Hasta que los corderos se conviertan en leones

Ella le suplicó que no acudiese a la manifestación, que no iban a arreglar nada y además era peligroso. Él la tachó de sumisa y cobarde, aunque estaba perdidamente enamorado de ella. 

Se habían conocido apenas un mes antes en una discoteca y desde entonces cada encuentro había sido más intenso que el anterior. Ella era enigmática y un punto distante, pero tan hermosa y ardiente en la cama que no podía quitársela un minuto de la cabeza. Y él era un tipo grande y peligroso, demasiado rígido y desobediente como para acatar unas normas que le parecían estúpidas.

Pensaba que irían juntos a aquella manifestación. Ambos estaban de acuerdo en que aquella política de recortes no podía seguir, que aquellos políticos hipócritas deberían haber comenzado predicando con el ejemplo y recortarse su propias prebendas. Pero ella se excusó alegando que no podía faltar a su trabajo, que tenía que pagar una hipoteca,  todas esas razones que la gente da cuando no quiere hacer lo que tiene que hacer. 

La noche del día programado para la manifestación se despidieron de una manera tan fría que él se giró para ver cómo aquella rubia cabellera brillaba bajo la tenue luz de una farola y luego se apagaba como tragada por la oscuridad, preguntándose si volvería a acariciar aquellos rizos dorados. Y al día siguiente él estaba allí, al frente, sintiéndose como un guerrero medieval antes de comenzar la batalla. Bajo sus holgadas ropas llevaba una auténtica armadura. Coderas, espinilleras, un chaleco blindado que le protegía toda la zona del tórax. Un casco de moto, unas botas con puntera de acero, guantes de trabajo  y un par de puños americanos (Dios salve a América) completaban el atuendo. 
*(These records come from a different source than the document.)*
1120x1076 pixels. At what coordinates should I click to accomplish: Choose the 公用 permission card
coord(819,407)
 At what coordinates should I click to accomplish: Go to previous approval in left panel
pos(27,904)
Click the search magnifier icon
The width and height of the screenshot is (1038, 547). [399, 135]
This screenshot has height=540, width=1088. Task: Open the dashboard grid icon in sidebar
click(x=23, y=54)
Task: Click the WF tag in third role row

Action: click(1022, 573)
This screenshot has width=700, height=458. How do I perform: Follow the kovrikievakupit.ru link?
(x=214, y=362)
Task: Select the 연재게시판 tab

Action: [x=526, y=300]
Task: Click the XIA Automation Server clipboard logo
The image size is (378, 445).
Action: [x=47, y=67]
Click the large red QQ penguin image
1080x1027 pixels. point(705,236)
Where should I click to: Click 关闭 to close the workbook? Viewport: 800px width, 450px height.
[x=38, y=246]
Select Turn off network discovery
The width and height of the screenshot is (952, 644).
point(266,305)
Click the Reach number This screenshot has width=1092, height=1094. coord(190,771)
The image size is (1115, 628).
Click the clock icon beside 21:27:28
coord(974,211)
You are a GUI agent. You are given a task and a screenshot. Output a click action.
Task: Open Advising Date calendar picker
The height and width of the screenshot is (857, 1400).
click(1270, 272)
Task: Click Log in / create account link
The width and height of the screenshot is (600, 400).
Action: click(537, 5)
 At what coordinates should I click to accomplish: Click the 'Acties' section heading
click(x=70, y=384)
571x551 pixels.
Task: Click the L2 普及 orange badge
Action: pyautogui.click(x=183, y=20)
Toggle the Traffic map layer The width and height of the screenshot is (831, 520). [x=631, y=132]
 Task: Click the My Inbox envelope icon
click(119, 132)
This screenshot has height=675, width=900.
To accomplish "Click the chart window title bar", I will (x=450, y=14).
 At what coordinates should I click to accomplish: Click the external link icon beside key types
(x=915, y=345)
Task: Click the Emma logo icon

La carga policial no se hizo esperar. En cuanto el político de turno dio la orden los antidisturbios, ahora «brigada móvil» aunque con aquel eufemismo no engañaran a nadie, empezaron a repartir estopa. Estar al frente de una manifestación puede subir la adrenalina de cualquiera, una hormona que multiplica tu fuerza de tal manera que lo que considerarías una proeza física sin precedentes se convierte en algo posible. Los manifestantes coreaban proclamas y corrían. Las porras de los antidisturbios caían una y otra vez inmisericordes sembrando el pánico, pero él tampoco era manco, y rompió alguna que otra rodilla policial de una patada, y quizá un par de costillas. En aquel campo de Agramante en que se había convertido la manifestación tras unos minutos, consiguieron acorralar, él y un par de individuos más, a uno de aquellos policías que había cometido el error de separarse de sus compañeros. Y fuera de la manada, un lobo no es nada. Sobre todo si tres tipos con puños de hierro y la sangre latiendo en sus sienes consiguen rodearlo.  A veces los corderos se convierten en leones. 

Fue él quien dio el primer golpe, y también el último, pues fue tan demoledor que el policía cayó al suelo en medio de una serie de espasmos. Los otros salieron huyendo, pero él no. No él. Se arrodilló para quitarle el casco y contemplar su trofeo, escupirle a la cara, rematarlo si era necesario. Fue entonces cuando volvió a ver los rizos dorados de aquella rubia cabellera.